John Cleese
Born: 27th October 1939
Where: Weston-Super-Mare, Somerset
The legally-trained Monty Python star and amateur psychologist scored a critical and commercial hit with A Fish Called Wanda.
On the big screen he also replaced gadgets supremo Q in the Bond series and plays Nearly Headless Nick in the Harry Potter films.
However, it was the trilogy of Python films - Monty Python and the Holy Grail, Life of Brian and Monty Python's Meaning of Life - where he made his big screen name.
As a youngster, he excelled at cricket (he was 6'4" by the time he was 13) and was made captain of his school team when he wasn't writing down and organising jokes.
After enrolling at Cambridge University to study law he approached the Cambridge Footlights Society (he was originally rejected because he couldn't sing or dance).

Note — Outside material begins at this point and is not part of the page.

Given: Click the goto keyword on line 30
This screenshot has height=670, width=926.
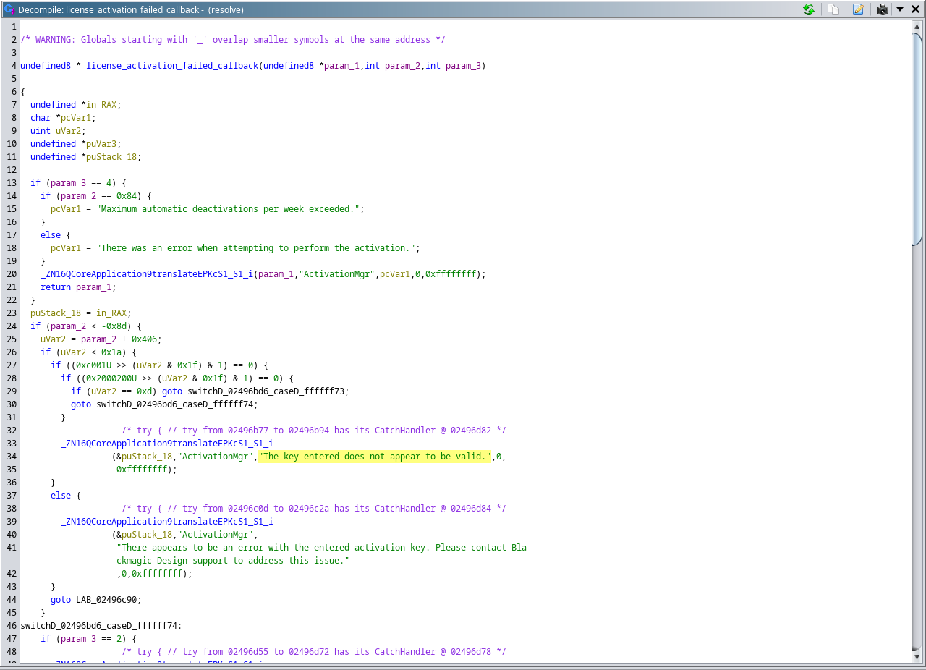Looking at the screenshot, I should coord(80,404).
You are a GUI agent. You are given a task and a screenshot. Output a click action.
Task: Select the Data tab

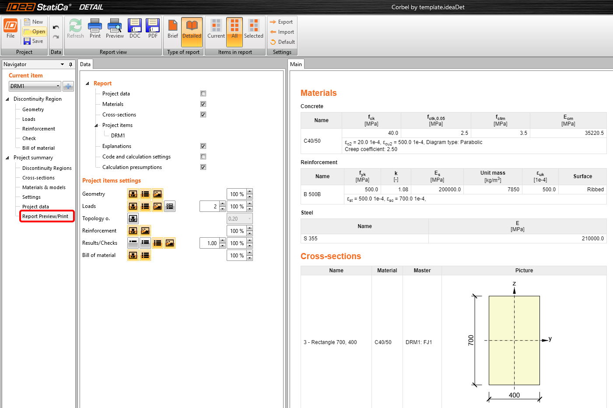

It was there that he met future Monty Python colleague and writing partner Graham Chapman.
Cleese entered professional comedy with a writing stint on David Frost's The Frost Report in 1966.
While working for the BBC show, he and Chapman (who was also writing for the show) met fellow Frost Report writers Eric Idle, Terry Jones, and Michael Palin.
Continuing his writing collaboration with Chapman (with whom he wrote the 1969 Ringo Starr/Peter Sellers vehicle The Magic Christian), Cleese soon was working on what would become Monty Python's Flying Circus.
The show, which first aired in 1969, was an iconoclastic look at British society which saw Cleese playing a variety of roles for three series.
After leaving, he hooked up with his Python colleagues for three movies.
The first, 1974's Monty Python and the Holy Grail, was a parody of the Arthurian legend featuring Cleese as the Black Knight.
Life of Brian followed (1979) attacked the dogmatic excesses of organised religion and resulted in an outcry from right wing groups in Britain and the USA.
In 1983, Monty Python's the Meaning of Life, returned to the sketch-based style and featured an obese man (Mr Creosote) exploding in a restaurant.
In addition to his work with the Pythons, Cleese, along with first wife Connie Booth, created the popular television series Fawlty Towers in 1975.
On the big screen, he starred as Robin Hood in Terry Gilliam's Time Bandits and played Major Giles Flack in Privates on Parade.
In 1983, he starred alongside Peter Cook in the underrated Yellowbeard and switched styles to appear in Lawrence Kasdan's Western Silverado.
Clockwise saw him as a frustrated headmaster trying to get to a keynote speech but it was A Fish Called Wanda where he struck box office gold.
Cleese, who wrote and co-directed the broad farce, was nominated for an Oscar for best screenplay.
Actor Kevin Kline landed an Academy Award for his role as a psychopath in the movie which also starred Jamie Lee Curtis and Michael Palin.
Subsequent appearances included Splittng Heirs with old comedy partner Eric Idle, Mary Shelley's Frankenstein and The Wind in the Willows.
In 1997, after the A Fish Called Wanda sequel, Fierce Creatures, was critically panned he appeared occasionally in the likes of The Out-of-Towners.
Cleese made his debut as Q (replacing the late Desmond Llewellyn) in The World Is Not Enough.
He also has a recurring role in the Harry Potter franchise, as the comedy ghost Nearly Headless Nick.
The occasional appearance includes the Eddie Murphy vehicle Pluto Nash, Charlie's Angels: Full Throttle and the voice of the king in Shrek 2.
In 2005, he provided the voice of Mercury in the British animated cartoon Valiant.